◆ Consegna
Nella lettera ai ragazzi della Brunetta Calcio riportata sotto, elenca ciò che l'ultimo paragrafo dice che è il dimostrare ciò che siamo capaci di fare, cioè ogni frase che comincia con «è un» o «è una».

◆ Estratto del documento
>>>
Cari ragazzi,
ogni anno, puntualmente, quando i primi segnali inequivoci della prossima primavera si fanno apprezzare (a parte qualche nevicata extra ordinem) e, quindi, si attende il risveglio della natura e di tutti gli esseri che generosamente concorrono ad alimentare la sua grandiosa bellezza, la Brunetta Calcio è colpita da una proibitiva crisi di identità che la induce ad involversi ed a richiudersi in se stessa, ad esasperare le proprie lacune, a divenire ostaggio delle proprie oggettive carenze al punto da riproporre la domanda (che, poi, è la madre di tutte le domande): ma davvero io sono all’altezza della II Categoria che frequento ormai da qualche anno?
E siccome per risolvere le crisi di identità non è sufficiente trattarne diffusamente in occasione delle sedute settimanali del martedì ove, con santa pazienza, il mister terapeuta tenta di rimettere insieme i cocci della domenica, nella giornata sportiva che sopravviene tutto ciò che di buono si è immagazzinato in allenamento si perde sul campo perché la paura fa 90, gli altri sono 11 leoni e noi 11 pecorelle, loro sono prima di noi in classifica e – per definizione – più forti di noi, non ci siamo mai tutti e quelli che ci sono non sempre sono all’altezza della situazione, la beata ingenuità delle partite tra amici – specie sui calci piazzati – non fa premio sulle furbizie altrui (anche al limite del regolamento), degli arbitri è meglio non parlare e via di questo passo.
In tutta onestà, dopo qualche anno che sento cantare sempre la stessa canzone, non sono più tanto disponibile a darle corda. Invece di cercare altrove ciò che riguarda, prima e soprattutto, noi e di continuare a piangerci addosso, con un rinnovato spirito renziano (da Renzi, presidente del consiglio), sarebbe tempo ed ora di dimostrare ciò che siamo capaci di fare: è un debito che abbiamo con noi stessi; è una cambiale che abbiamo deciso insieme di emettere e che, settimanalmente, va all’incasso (e che noi paghiamo, anche solo in termini di rispetto verso noi stessi); è un modo che ci costringe a guardarci negli occhi per rinnovare, ogni domenica prima di andare in campo, il reciproco patto di impegno a dare tutto per la squadra, fino alla fine, qualunque cosa succeda.
<<<
◆ Dati raccolti
>>>
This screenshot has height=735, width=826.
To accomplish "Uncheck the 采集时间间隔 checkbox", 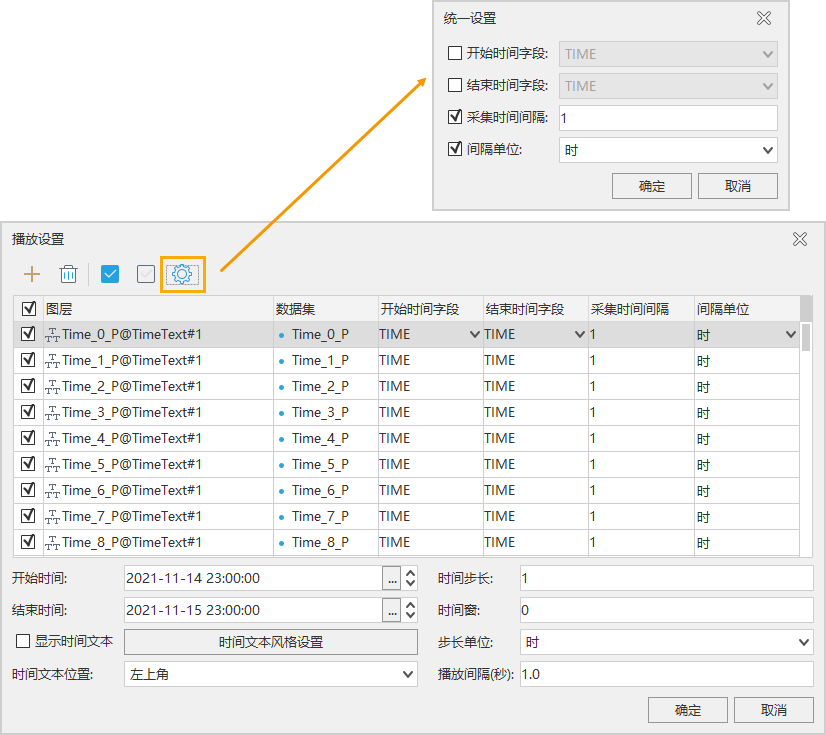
<<<
◆ Risposta
- È un debito che abbiamo con noi stessi.
- È una cambiale che abbiamo deciso insieme di emettere e che, settimanalmente, va all'incasso (e che noi paghiamo, anche solo in termini di rispetto verso noi stessi).
- È un modo che ci costringe a guardarci negli occhi per rinnovare, ogni domenica prima di andare in campo, il reciproco patto di impegno a dare tutto per la squadra, fino alla fine, qualunque cosa succeda.